À superfície, transparecia um homem calmo, mais sisudo do que sorridente. Tinha modos suaves, gestos pausados. Ouvia mais do que falava. Como costuma, inevitavelmente, acontecer com os bons ouvintes, ninguém o ouvia a ele. Não que ele precisasse que o ouvissem, porém. Paciente até à exaustão, sempre disponível, sempre assegurando que a bonança viria, depois da tempestade. Fortemente presente, sobriamente marcante, indispensável a quem ele dedicasse a sua selectiva atenção.
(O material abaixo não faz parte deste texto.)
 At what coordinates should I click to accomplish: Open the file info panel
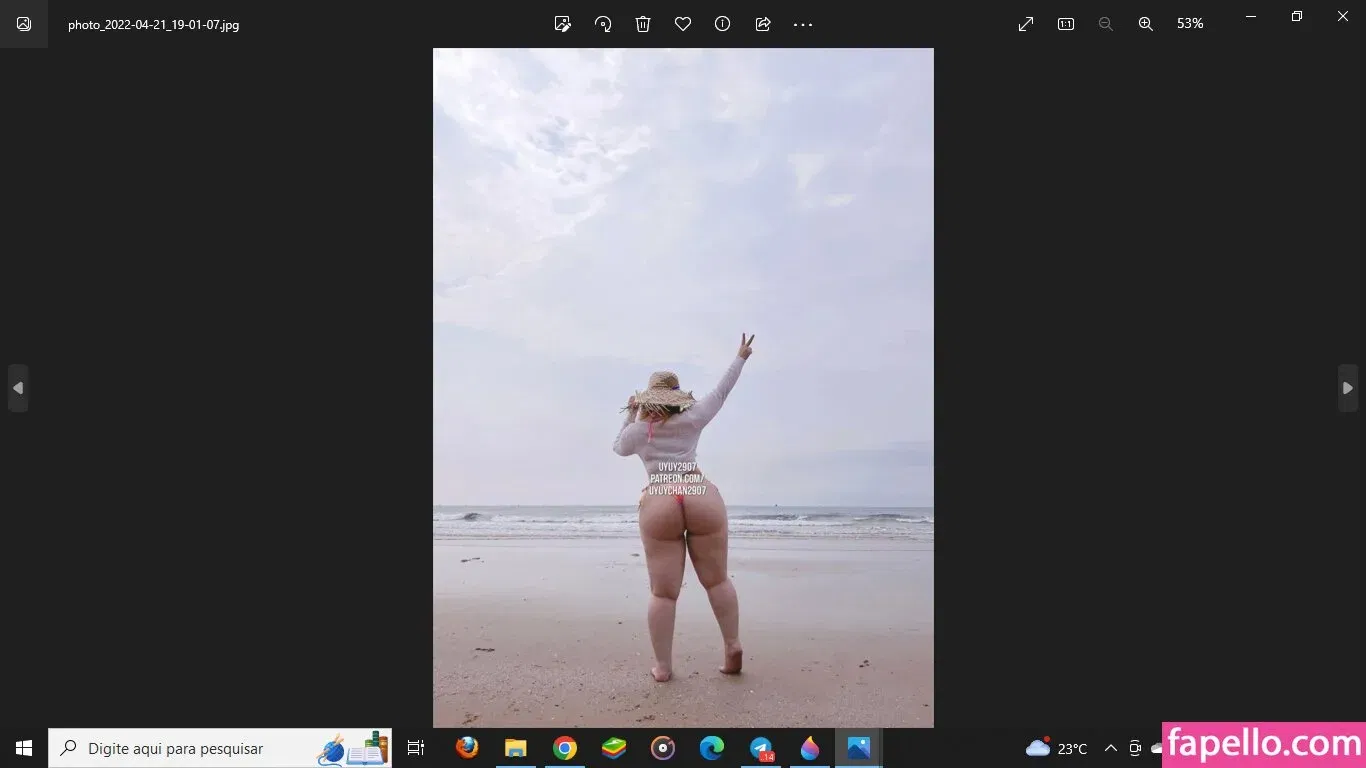[722, 24]
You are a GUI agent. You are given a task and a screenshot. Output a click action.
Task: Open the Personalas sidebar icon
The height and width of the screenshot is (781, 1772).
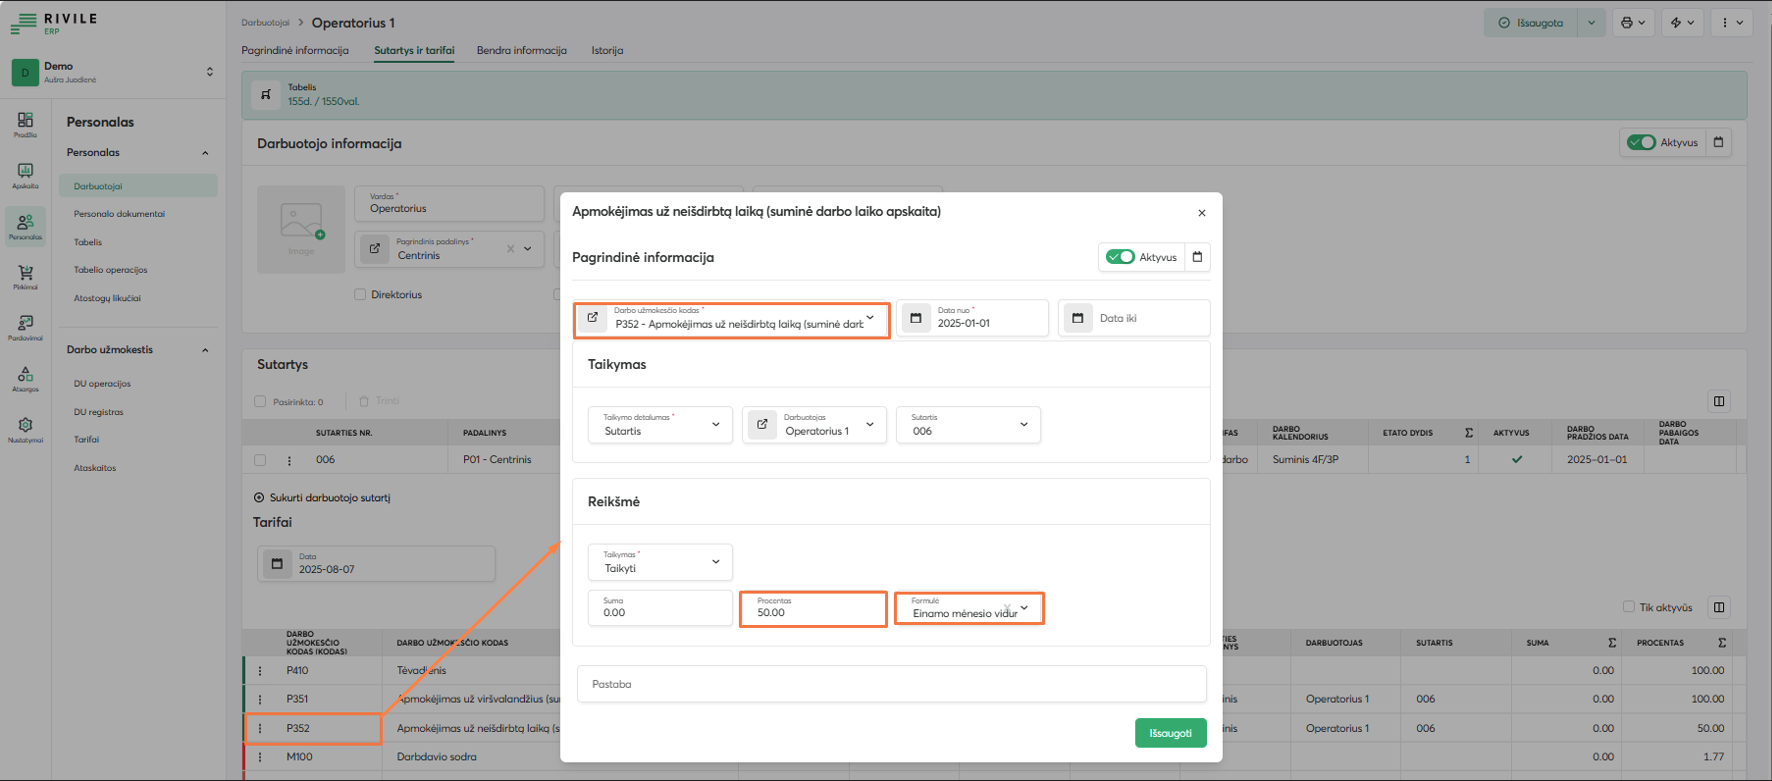25,225
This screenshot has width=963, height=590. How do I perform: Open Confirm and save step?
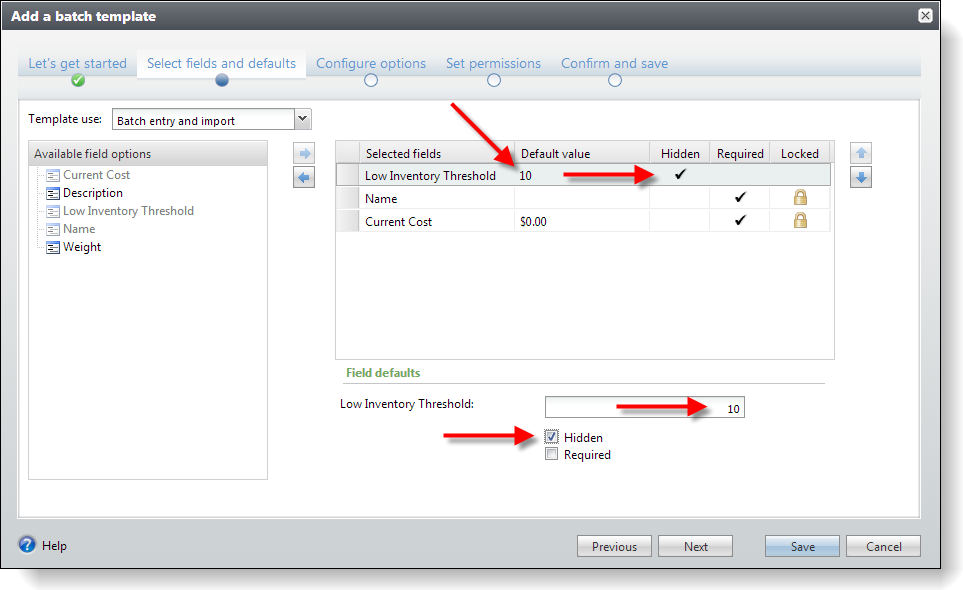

Esse homem tinha um segredo. Uma dor. Um amor descoberto ao acaso, mas que o prendeu para sempre. Era mais amante do que amado, o que o prendia ainda mais. Consumava esse amor furtivamente, ao sabor das possibilidades. Mas amava, ainda assim, sem tréguas e de forma incondicional, mesmo sem receber (quase) nada em troca. E ninguém sabia quanto ele amava. Mas sabia, ele, que a sua vida havia de estar irremediavelmente presa àquele amor que o faria sofrer, só porque o fazia feliz. Porque amava. Raramente, só muito raramente, lhe transparecia na expressão o reverso triste desse amor, porque sabiamente escondia aquela dor feliz que ninguém lhe amaciaria. Muitos anos passaram. E ele assim se manteve, só com a sua dor, com o seu amor impossível e anacrónico, no que restava da sua vida. Tornou-a suportável, rodeou-se de amigos, quase todos mais amados do que amantes. Muito poucos perceberam que ele tinha sido, em poucos momentos fugazes, infinitamente mais feliz do que eles.

Era só isto. Um post sobre um homem que sofre com grandiosidade.